Gegen Norwegen hat Torhüter Silvio Heinevetter den Kasten geradezu vernagelt, dennoch verloren die Deutschen mit 24:25. “Schade, dass es nicht gereicht hat. Wir haben vorne einfach zu viele klare Chancen weggelassen”, sagte Heinevetter nach seinem ersten, gleich überzeugenden WM-Spiel.
Der 24-Jährige wehrte 47 Prozent der Bälle ab, ein absoluter Spitzenwert. Zweimal fing er gar Würfe des Gegners, die Höchststrafe für Angreifer. Bundestrainer Heiner Brand ist sich sicher: “Er wird seinen Weg machen.” Er hatte Heinevetter als dritten Torwart für die Hauptrunde der WM in Kroatien in seinen 16er-Kader berufen.

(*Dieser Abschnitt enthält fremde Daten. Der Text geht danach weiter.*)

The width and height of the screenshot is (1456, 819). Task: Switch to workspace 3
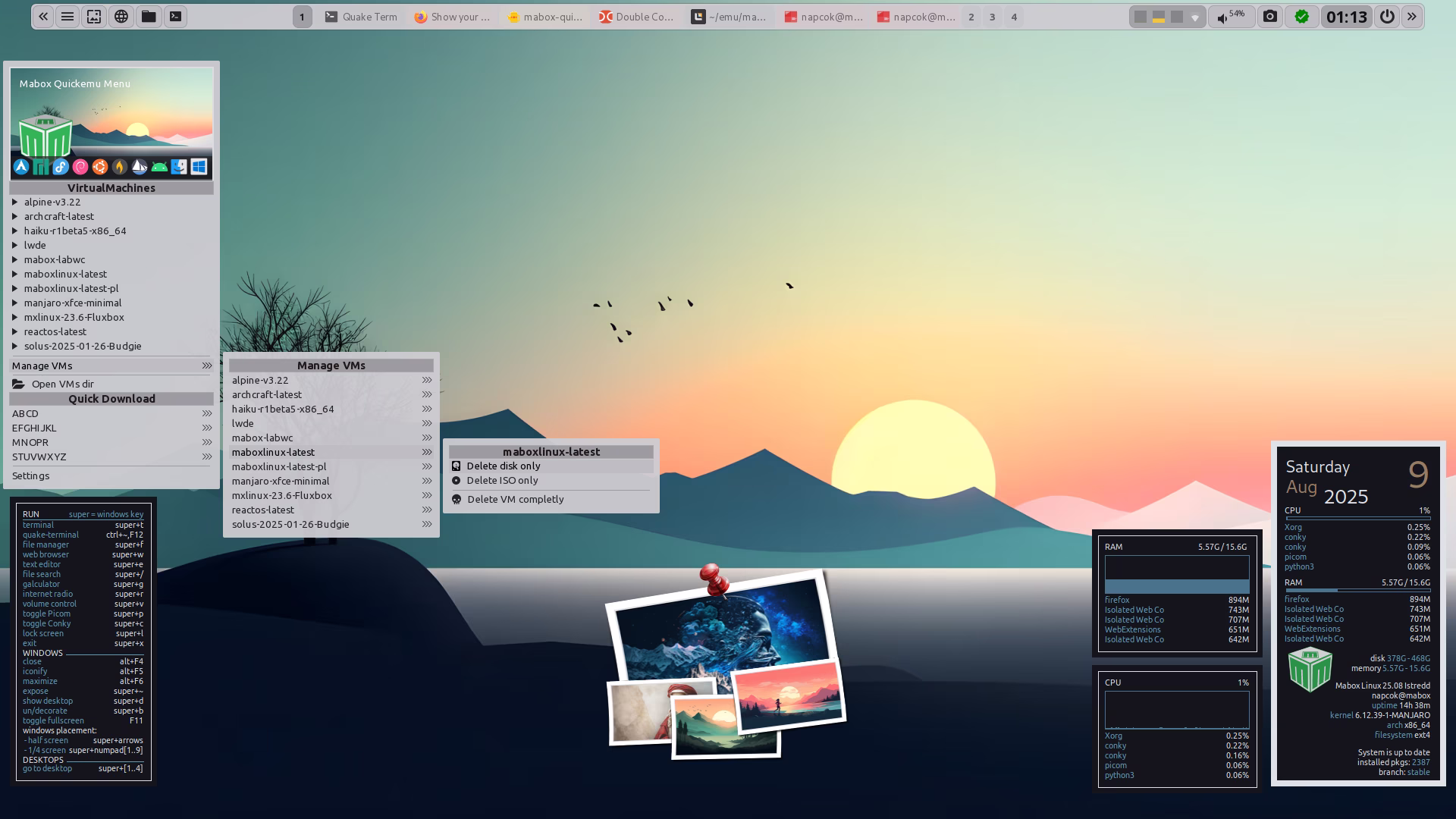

Der gebürtige Thüringer spielt seit 2005 für den SC Magdeburg. In der neuen Saison wechselt er zu den Füchsen Berlin, wo seine Leistung gegen Norwegen Begeisterung ausgelöst hat. “Der Auftritt von Silvio Heinevetter war absolut positiv. Er hat gezeigt, warum wir ihn verpflichtet haben”, freute sich Bob Hanning, der Geschäftsführer der Füchse.
Heinevetter ist ein Verrückter im positiven Sinn, spielt Handball mit viel Emotion. So verunsichert er Gegenspieler nach Paraden zusätzlich, wenn er wild auf sie einredet – so genanntes Trash Talking. Akrobatisch sind seine Bewegungen, mitunter überraschend, mit welchem Körperteil er noch den Ball abwehren kann.
Ob Heinevetter im entscheidenden Spiel um den Einzug ins Halbfinale gegen Dänemark eine weitere Chance bekommt, ließ der Bundestrainer, der im Tor ein Luxusproblem hat, offen. Johannes Bitter überzeugte ebenso mit starken Leistugen wie der gegen Polen glänzend haltende Carsten Lichtlein, bloß gegen Serbien bekamen beide kaum die Hand an den Ball.